##### Data provided #####
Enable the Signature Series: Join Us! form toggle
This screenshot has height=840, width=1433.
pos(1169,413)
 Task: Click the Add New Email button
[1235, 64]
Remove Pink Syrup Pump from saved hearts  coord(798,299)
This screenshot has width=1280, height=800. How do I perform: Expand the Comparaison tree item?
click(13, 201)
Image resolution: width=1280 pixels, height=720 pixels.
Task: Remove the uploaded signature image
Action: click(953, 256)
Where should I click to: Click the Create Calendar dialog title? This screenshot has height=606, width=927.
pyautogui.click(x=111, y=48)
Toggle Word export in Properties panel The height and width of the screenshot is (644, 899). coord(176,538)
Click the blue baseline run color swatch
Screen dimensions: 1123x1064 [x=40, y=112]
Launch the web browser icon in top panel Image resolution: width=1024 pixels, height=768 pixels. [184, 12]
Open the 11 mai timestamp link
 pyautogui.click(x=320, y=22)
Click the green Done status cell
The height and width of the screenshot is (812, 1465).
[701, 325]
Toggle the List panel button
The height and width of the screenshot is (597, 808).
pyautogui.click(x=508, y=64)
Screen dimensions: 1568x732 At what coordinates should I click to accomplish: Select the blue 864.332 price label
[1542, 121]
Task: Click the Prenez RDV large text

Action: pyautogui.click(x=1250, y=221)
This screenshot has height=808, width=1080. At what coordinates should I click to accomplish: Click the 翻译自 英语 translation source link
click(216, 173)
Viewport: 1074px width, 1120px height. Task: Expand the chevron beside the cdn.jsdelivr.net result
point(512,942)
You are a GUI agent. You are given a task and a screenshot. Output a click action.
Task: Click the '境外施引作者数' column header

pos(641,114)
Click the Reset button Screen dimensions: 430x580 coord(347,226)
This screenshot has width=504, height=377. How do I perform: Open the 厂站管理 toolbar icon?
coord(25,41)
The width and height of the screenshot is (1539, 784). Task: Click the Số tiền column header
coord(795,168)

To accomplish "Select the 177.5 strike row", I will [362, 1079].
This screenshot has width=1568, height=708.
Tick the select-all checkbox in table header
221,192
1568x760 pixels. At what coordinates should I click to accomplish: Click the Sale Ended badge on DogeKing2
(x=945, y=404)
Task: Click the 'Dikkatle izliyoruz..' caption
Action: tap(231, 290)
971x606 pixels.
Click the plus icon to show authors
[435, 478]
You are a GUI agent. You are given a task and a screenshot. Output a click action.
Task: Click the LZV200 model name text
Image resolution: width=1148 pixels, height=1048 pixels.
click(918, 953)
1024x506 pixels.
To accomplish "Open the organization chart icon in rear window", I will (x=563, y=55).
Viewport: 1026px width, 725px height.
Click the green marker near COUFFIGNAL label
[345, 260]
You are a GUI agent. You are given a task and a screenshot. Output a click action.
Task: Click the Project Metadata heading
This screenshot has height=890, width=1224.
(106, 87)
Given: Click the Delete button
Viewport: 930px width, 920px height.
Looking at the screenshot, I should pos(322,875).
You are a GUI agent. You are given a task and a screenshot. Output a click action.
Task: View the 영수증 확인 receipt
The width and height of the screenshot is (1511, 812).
#####
Word for word, write out each entry shown above.

_Answer for this exercise_:
Enable the Signature Series: Join Us! form toggle
This screenshot has height=840, width=1433.
pos(1169,413)
 Task: Click the Add New Email button
[1235, 64]
Remove Pink Syrup Pump from saved hearts  coord(798,299)
This screenshot has width=1280, height=800. How do I perform: Expand the Comparaison tree item?
click(13, 201)
Image resolution: width=1280 pixels, height=720 pixels.
Task: Remove the uploaded signature image
Action: click(953, 256)
Where should I click to: Click the Create Calendar dialog title? This screenshot has height=606, width=927.
pyautogui.click(x=111, y=48)
Toggle Word export in Properties panel The height and width of the screenshot is (644, 899). coord(176,538)
Click the blue baseline run color swatch
Screen dimensions: 1123x1064 [x=40, y=112]
Launch the web browser icon in top panel Image resolution: width=1024 pixels, height=768 pixels. [184, 12]
Open the 11 mai timestamp link
 pyautogui.click(x=320, y=22)
Click the green Done status cell
The height and width of the screenshot is (812, 1465).
[701, 325]
Toggle the List panel button
The height and width of the screenshot is (597, 808).
pyautogui.click(x=508, y=64)
Screen dimensions: 1568x732 At what coordinates should I click to accomplish: Select the blue 864.332 price label
[1542, 121]
Task: Click the Prenez RDV large text

Action: pyautogui.click(x=1250, y=221)
This screenshot has height=808, width=1080. At what coordinates should I click to accomplish: Click the 翻译自 英语 translation source link
click(216, 173)
Viewport: 1074px width, 1120px height. Task: Expand the chevron beside the cdn.jsdelivr.net result
point(512,942)
You are a GUI agent. You are given a task and a screenshot. Output a click action.
Task: Click the '境外施引作者数' column header

pos(641,114)
Click the Reset button Screen dimensions: 430x580 coord(347,226)
This screenshot has width=504, height=377. How do I perform: Open the 厂站管理 toolbar icon?
coord(25,41)
The width and height of the screenshot is (1539, 784). Task: Click the Số tiền column header
coord(795,168)

To accomplish "Select the 177.5 strike row", I will [362, 1079].
This screenshot has width=1568, height=708.
Tick the select-all checkbox in table header
221,192
1568x760 pixels. At what coordinates should I click to accomplish: Click the Sale Ended badge on DogeKing2
(x=945, y=404)
Task: Click the 'Dikkatle izliyoruz..' caption
Action: tap(231, 290)
971x606 pixels.
Click the plus icon to show authors
[435, 478]
You are a GUI agent. You are given a task and a screenshot. Output a click action.
Task: Click the LZV200 model name text
Image resolution: width=1148 pixels, height=1048 pixels.
click(918, 953)
1024x506 pixels.
To accomplish "Open the organization chart icon in rear window", I will (x=563, y=55).
Viewport: 1026px width, 725px height.
Click the green marker near COUFFIGNAL label
[345, 260]
You are a GUI agent. You are given a task and a screenshot. Output a click action.
Task: Click the Project Metadata heading
This screenshot has height=890, width=1224.
(106, 87)
Given: Click the Delete button
Viewport: 930px width, 920px height.
Looking at the screenshot, I should pos(322,875).
You are a GUI agent. You are given a task and a screenshot. Output a click action.
Task: View the 영수증 확인 receipt
The width and height of the screenshot is (1511, 812).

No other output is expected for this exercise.